"We didn't put the full-court press on DeAndre staying," Hanauer said. "We weighed all the different factors, the benefits to our club, what DeAndre wanted, what the market was telling us out there in terms of the size of the transfer fee and ultimately made the decision based on that group of factors. We thought it was ultimately a good decision for our club, although a difficult one."
Yedlin made his international debut this year and impressed when he came in for injured right back Fabian Johnson in the second-round loss to Belgium. He was immediately linked with clubs throughout Europe and Hanauer said there were a number of serious offers.
But Tottenham eventually became his destination. The 21-year-old was the first MLS homegrown player to appear in the World Cup and has been an MLS all-star selection each of his first two years in the league. The first inkling of Tottenham's interest came in July when the Spurs were in Seattle for an exhibition with the Sounders as part of their preseason North American tour.

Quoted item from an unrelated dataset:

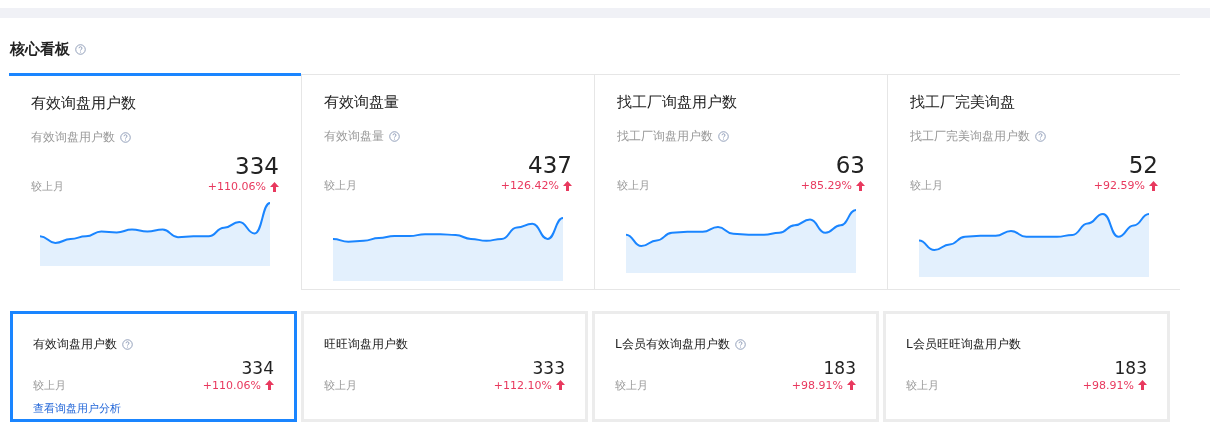 This screenshot has height=426, width=1210. What do you see at coordinates (1026, 366) in the screenshot?
I see `metric-card: L会员旺旺询盘用户数 183 较上月 +98.91%` at bounding box center [1026, 366].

Yedlin could join Seattle teammate Clint Dempsey and goalkeepers Kasey Keller and Brad Friedel as Americans who have played for Tottenham. However, he may not be eligible for a British work permit. The rules of the British Home Office state a player must have appeared in 75 percent of his nation's competitive international matches over the previous two years, and American forward Juan Agudelo was turned down when Stoke applied for a permit last year.
"DeAndre clearly wanted this transaction to occur as well and we want to do right by our players as well as our club," Hanauer said.